Perforation distale par l’extrémité du guide, plus volontiers lorsque l’on utilise un guide hydrophile. Une fois le diagnostic d’épanchement ou de tamponnade établi, il est indispensable en première intention de réaliser une nouvelle coronarographie pour faire l’état des lieux. Le traitement de première intention est l’occlusion transitoire par l’inflation à faible pression d’un ballon en amont de la perforation, permettant de favoriser la cicatrisation de la brêche. Si la fuite persiste, le traitement est soit endovasculaire par embolisation s’il s’agit d’une artère à la fois accessible et de calibre et d’étendue modeste, soit chirurgical par ligature de l’artère coronaire responsable.
Perforation suite à l’impaction du stent ou à l’inflation du ballon d’angioplastie : le choix du stent ou du ballon par rapport à la taille de l'artère doit respecter un ratio de 1/1 au maximum.
En cas de perforation coronaire avérée après inflation du ballon ou impaction du stent, le premier geste à réaliser est de retirer le ballon ou le stent responsable (éventuellement sous contrôle scopique de façon à être certain que le guide reste en place), de monter un ballon à la taille de l’artère en amont de la perforation et l’inflater à faible atmosphère, de façon à ce qu’il soit occlusif et qu’il interrompe l’hémorragie. Ce ballon doit rester inflaté le temps de préparer un stent couvert qui sera implanté sur la zone perforée.

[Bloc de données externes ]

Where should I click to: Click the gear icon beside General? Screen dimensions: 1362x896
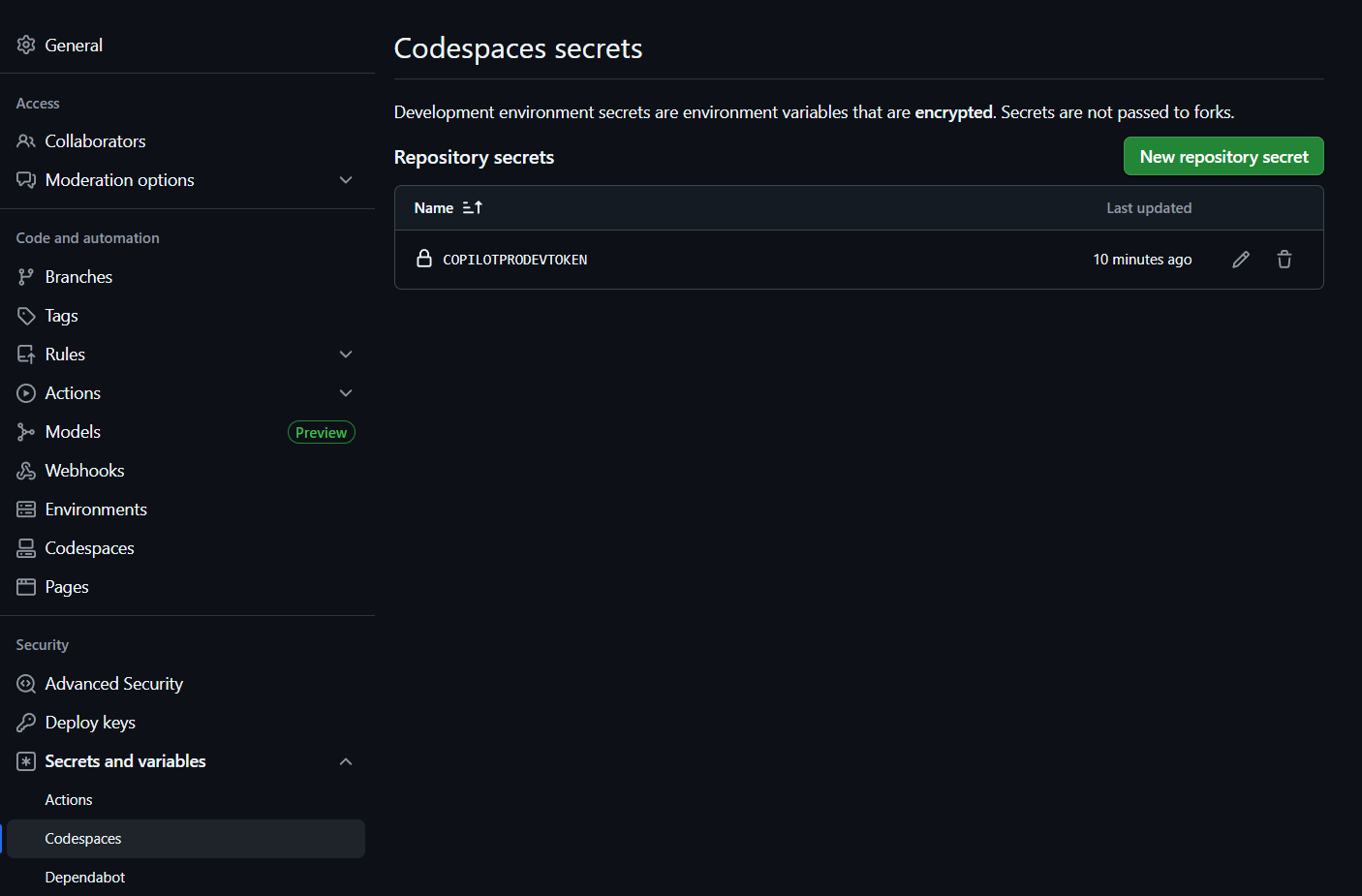[25, 45]

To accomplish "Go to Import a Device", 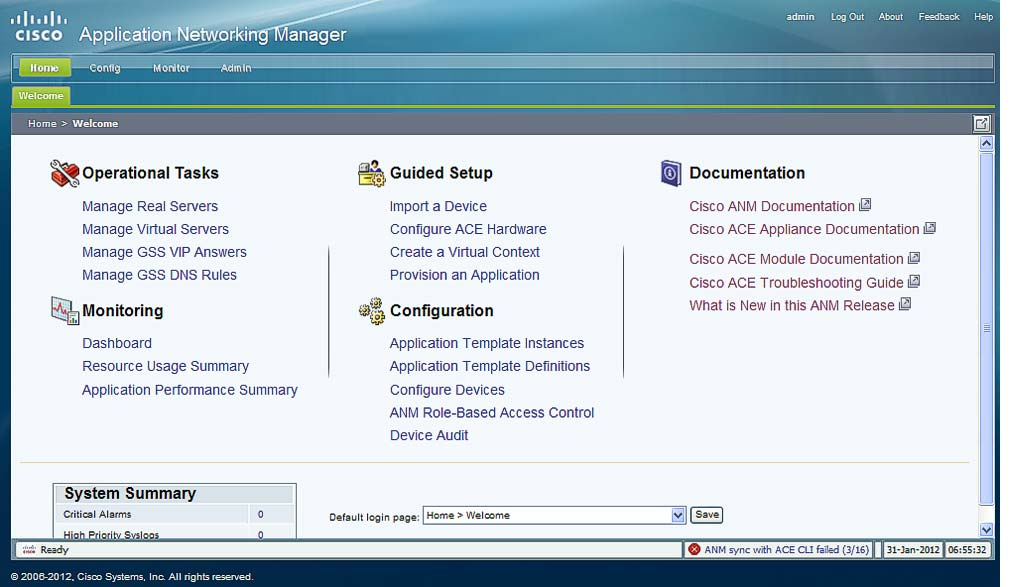I will 438,206.
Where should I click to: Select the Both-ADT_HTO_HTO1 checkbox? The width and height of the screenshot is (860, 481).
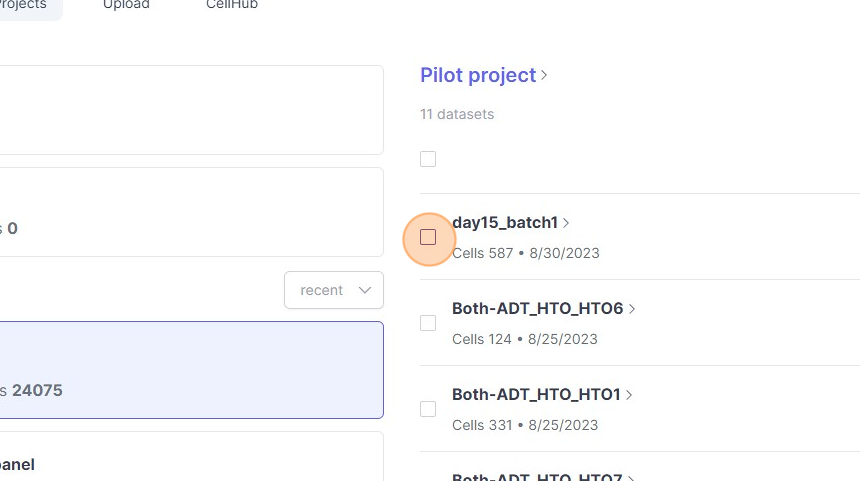tap(428, 409)
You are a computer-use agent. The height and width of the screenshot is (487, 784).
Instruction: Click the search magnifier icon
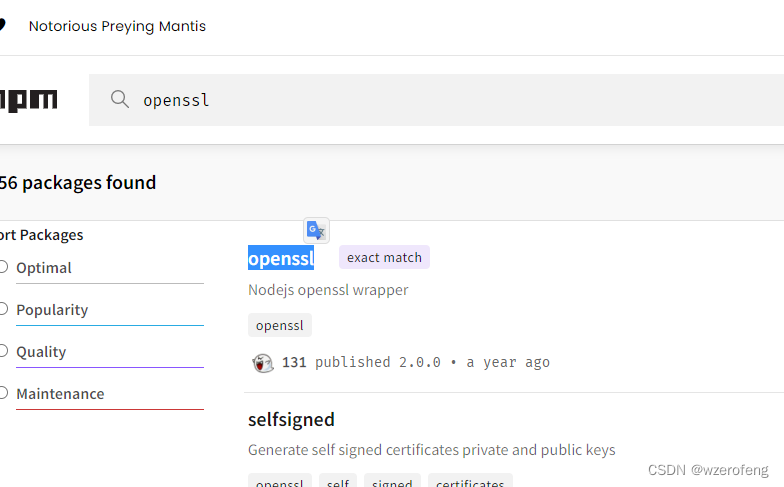point(120,99)
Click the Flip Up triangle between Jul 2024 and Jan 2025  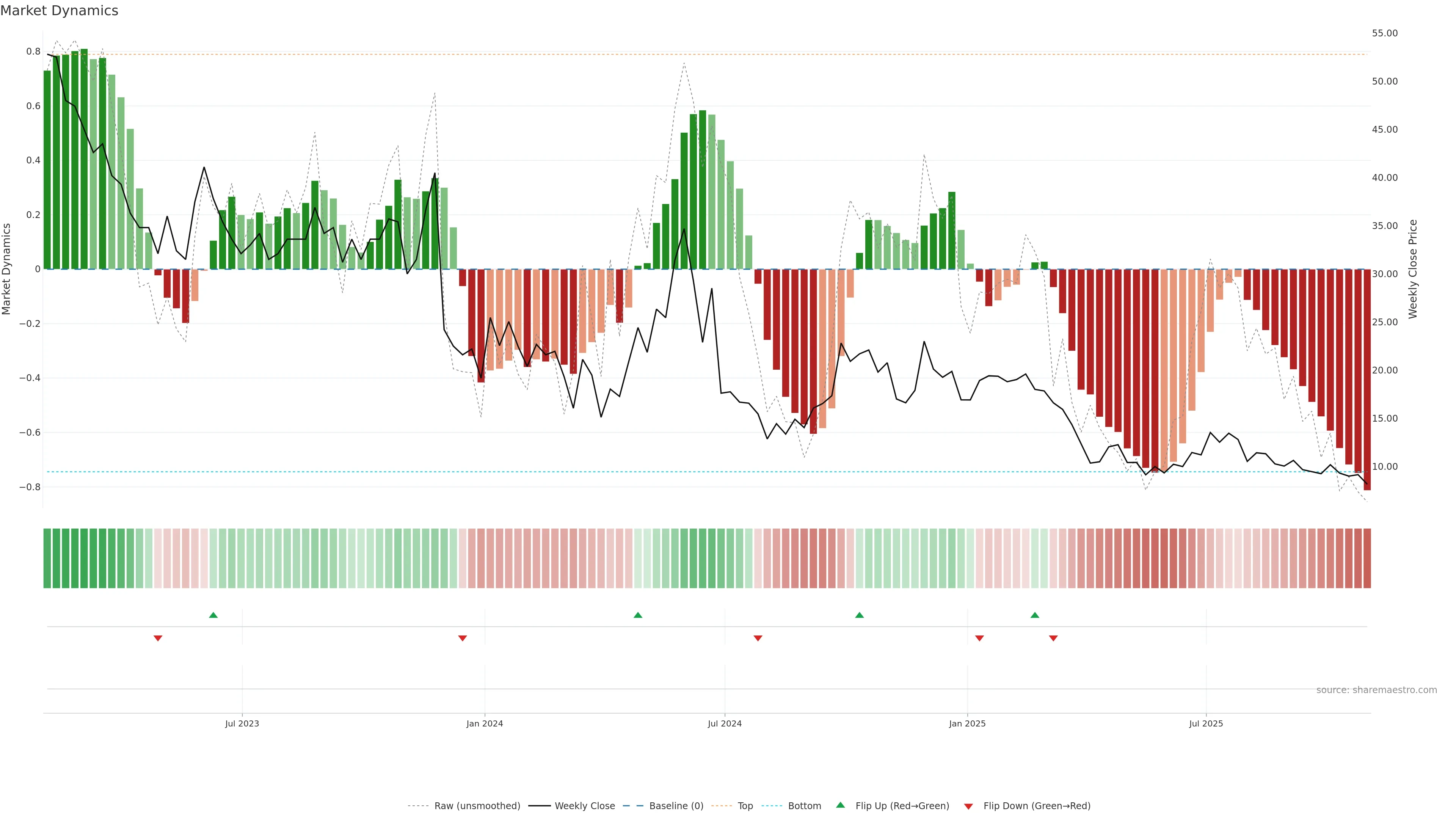(x=859, y=615)
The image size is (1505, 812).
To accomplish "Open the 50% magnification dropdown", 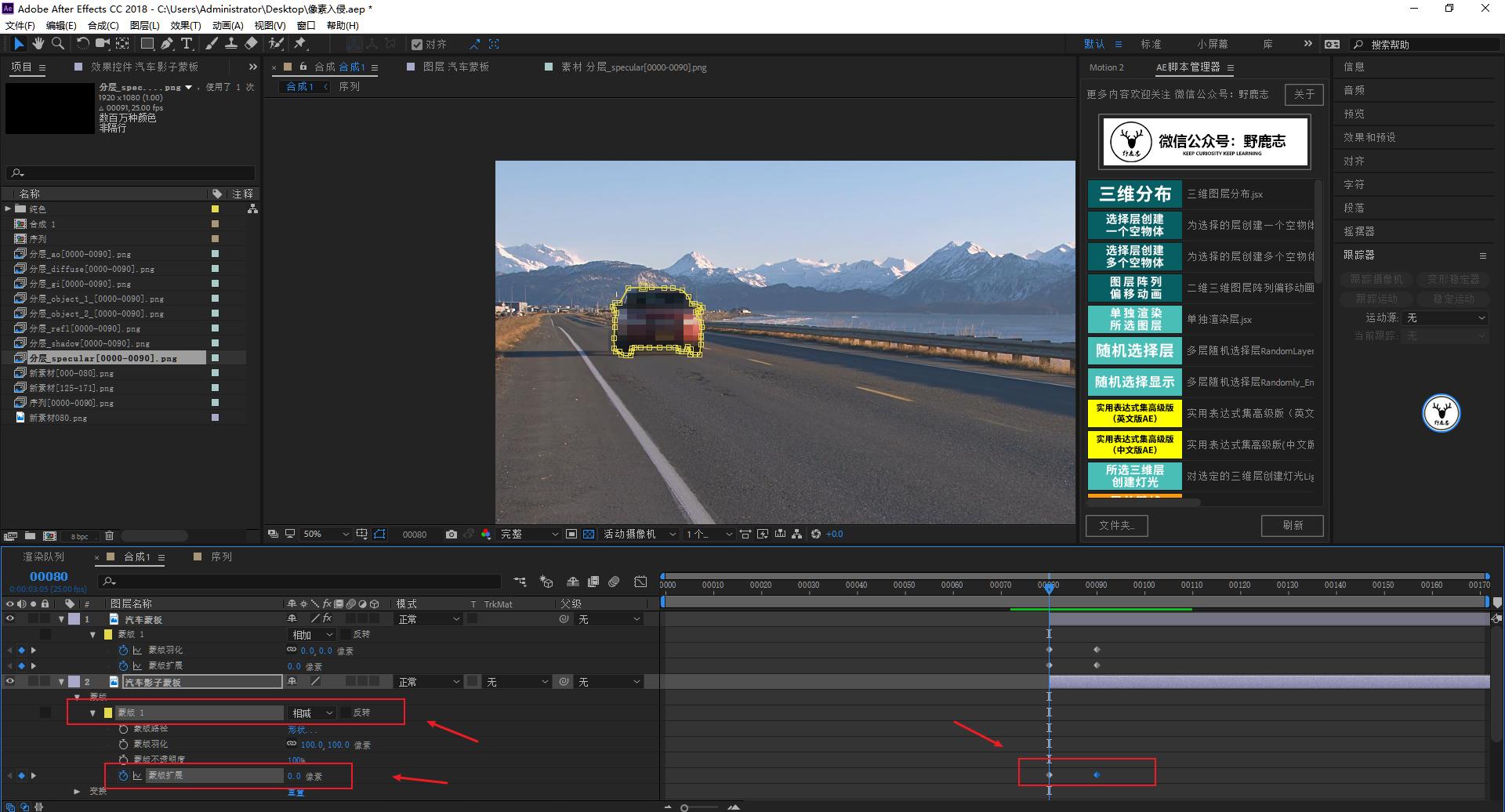I will (326, 535).
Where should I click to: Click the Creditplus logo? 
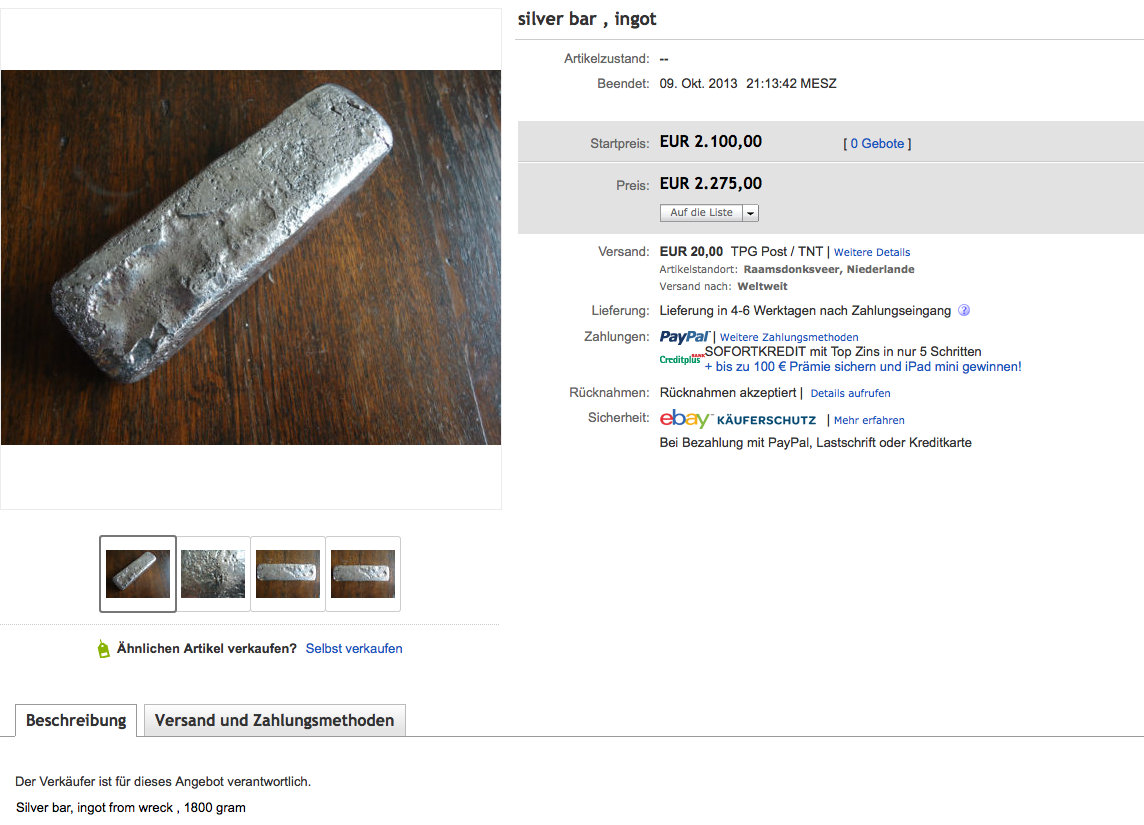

Une perforation peut également avoir lieu lorsque l’inflation est faite alors que le guide ne se situe pas dans la lumière de l’artère coronaire : avant inflation, en cas de doute, l’utilisation d’un microcathéter peut confirmer ou infirmer l’impression. Il suffit de le monter jusqu’à l’extrémité du guide, retirer ce dernier, et injecter de l’iode dans le microcathéter. Le diagnostic est évident selon que le produit de contraste est libéré dans la lumière artérielle ou dans un faux chenal.
Figure 1. Injection de la coronaire droite en début de procédure : une extravasation péricardique du produit de contraste est objectivée en distalité de la branche la plus postérolatérale de la rétroventriculaire gauche (RVG).
Figure 2. Avant la montée des coïls, injection sélective de la branche responsable à l'aide d'un microcathéter 0,018’’.
Figure 3. Après la montée des deux coïls, ceux-ci sont visibles dans la branche de la RVG.
Figure 4. Contrôle final objectivant l'interruption du flux dans la branche initialement responsable de l'extravasation péricardique.
Les enseignements
Les guides hydrophiles peuvent faciliter une angioplastie, mais peuvent être traumatiques. Ils doivent être surveillés de près et utilisés en deuxième intention.
La perforation coronaire est une complication rare mais grave à laquelle il faut penser en cas d’aggravation clinique du patient après revascularisation. Elle peut être visible immédiatement (perforation secondaire à l’inflation d’un ballon, à l’impaction d’un stent, ou encore à la création d’un mauvais chenal), mais peut également se manifester secondairement par une dégradation hémodynamique au décours d’une angioplastie (perforation distale par le guide d’angioplastie). La prise en charge de cette complication est spécifique à chacun des mécanismes.
Sur une perforation coronaire distale par guide, l’embolisation de l’artère perforée est une option techniquement envisageable, permettant d’éviter un geste chirurgical.